(Beginning of Data for review)

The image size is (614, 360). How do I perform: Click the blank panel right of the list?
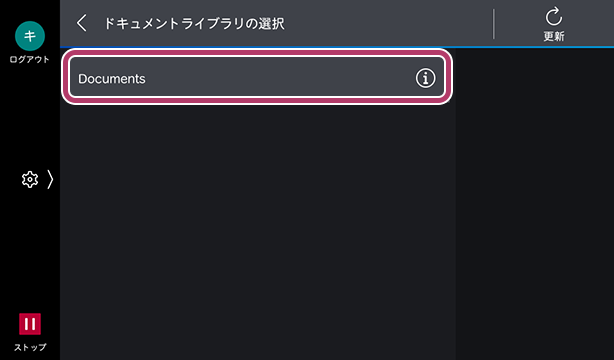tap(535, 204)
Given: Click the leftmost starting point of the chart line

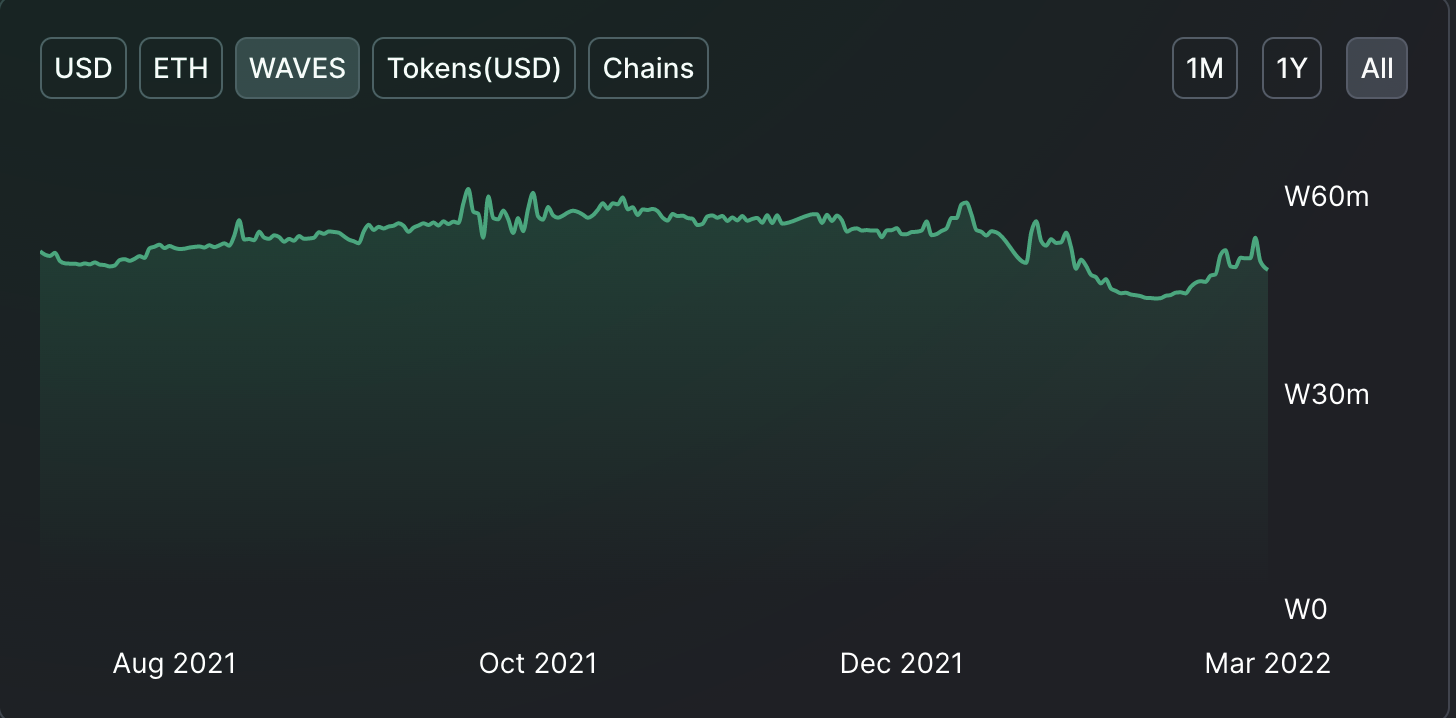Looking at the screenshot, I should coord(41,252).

(End of Data for review)
(Beginning of Data for review)

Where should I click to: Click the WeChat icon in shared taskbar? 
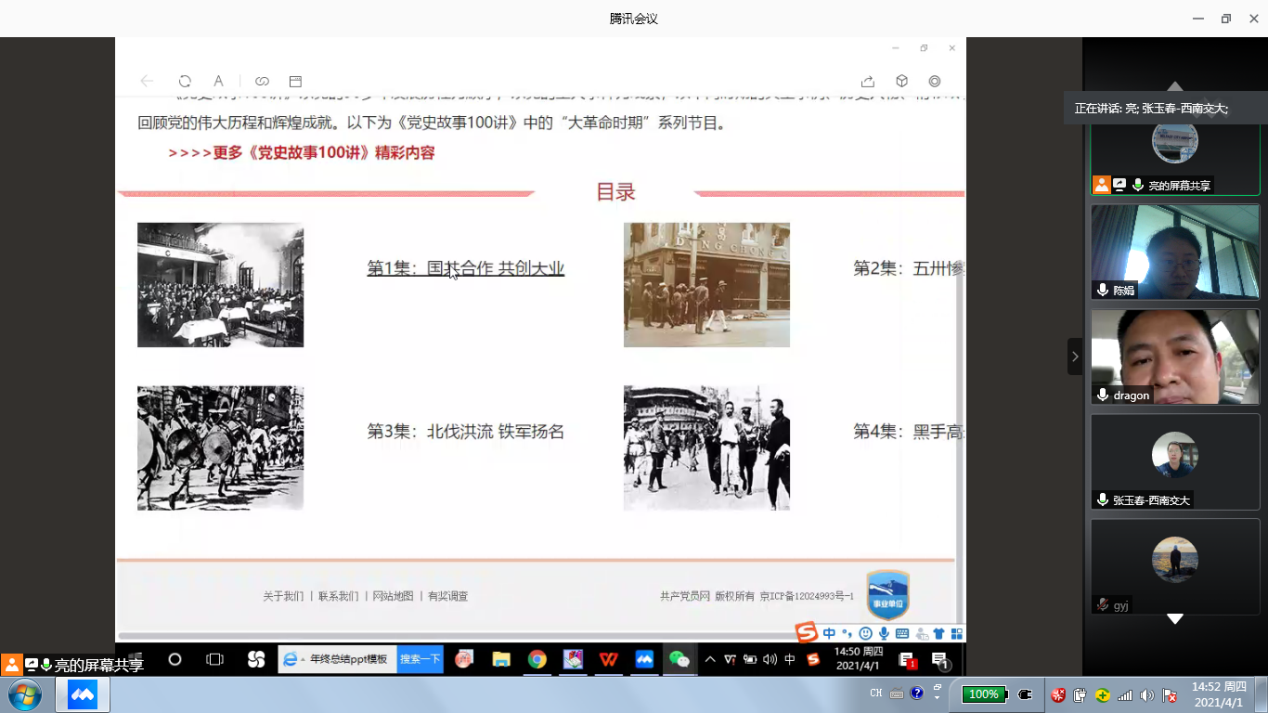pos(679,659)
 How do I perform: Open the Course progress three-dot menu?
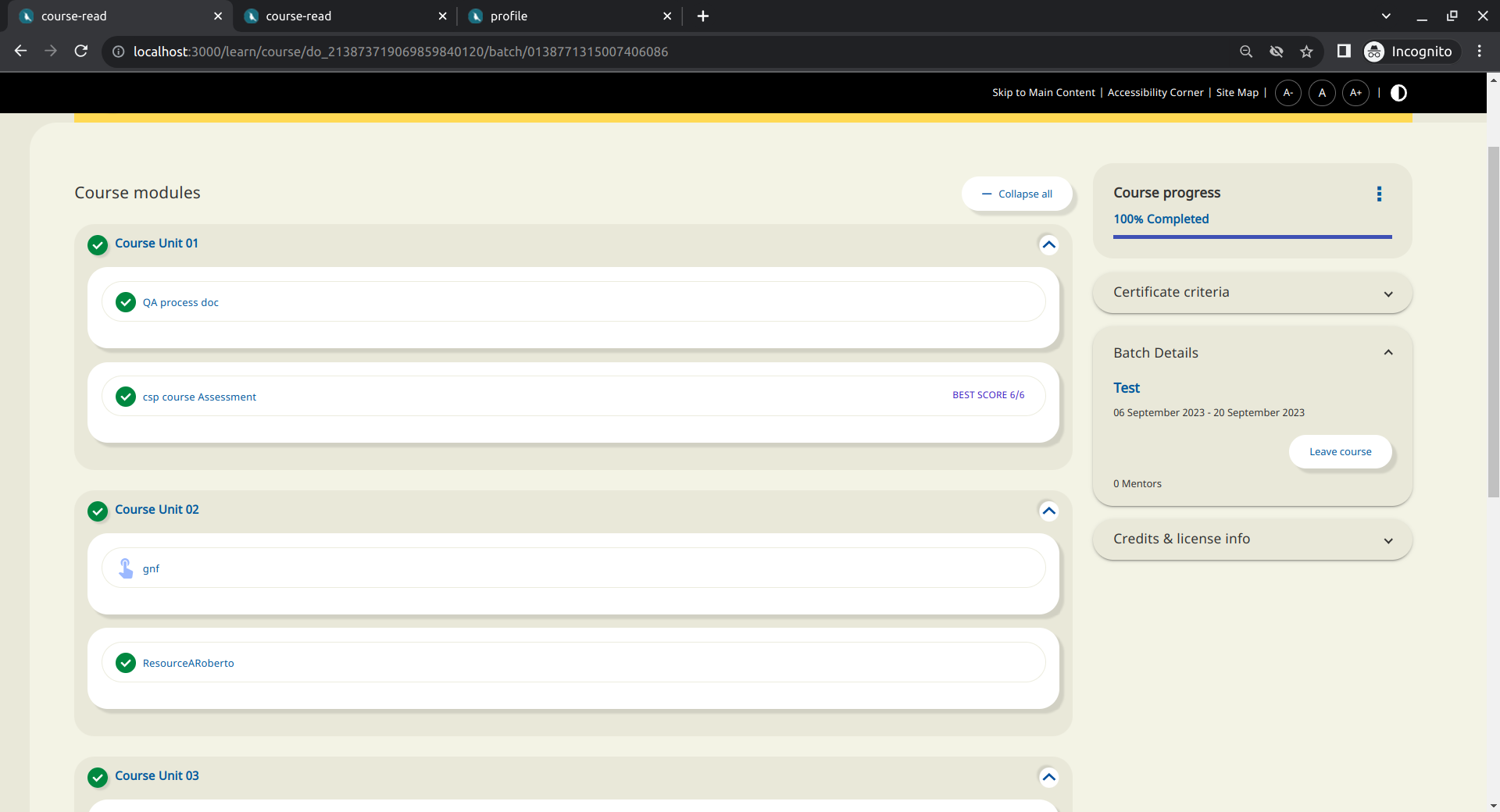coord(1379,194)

(End of Data for review)
(Beginning of Data for review)

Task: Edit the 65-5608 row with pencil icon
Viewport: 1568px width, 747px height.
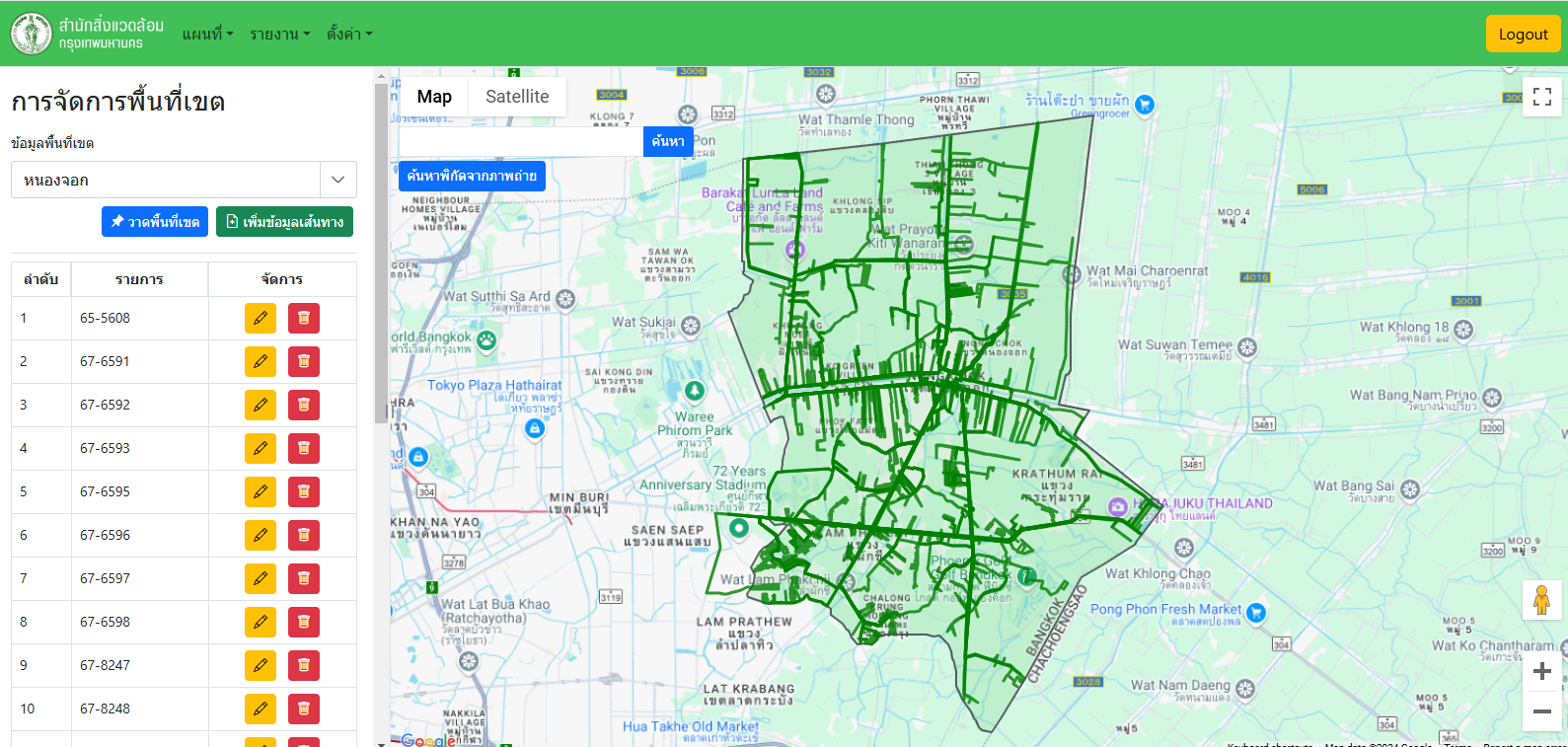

(End of Data for review)

* _Problem requirements_
As the answer, set down only the lines from the data above between the one holding "Task: Edit the 65-5608 row with pencil icon" and the one holding "Viewport: 1568px width, 747px height.", inclusive, exactly as they read.

* _Solution_
Task: Edit the 65-5608 row with pencil icon
Viewport: 1568px width, 747px height.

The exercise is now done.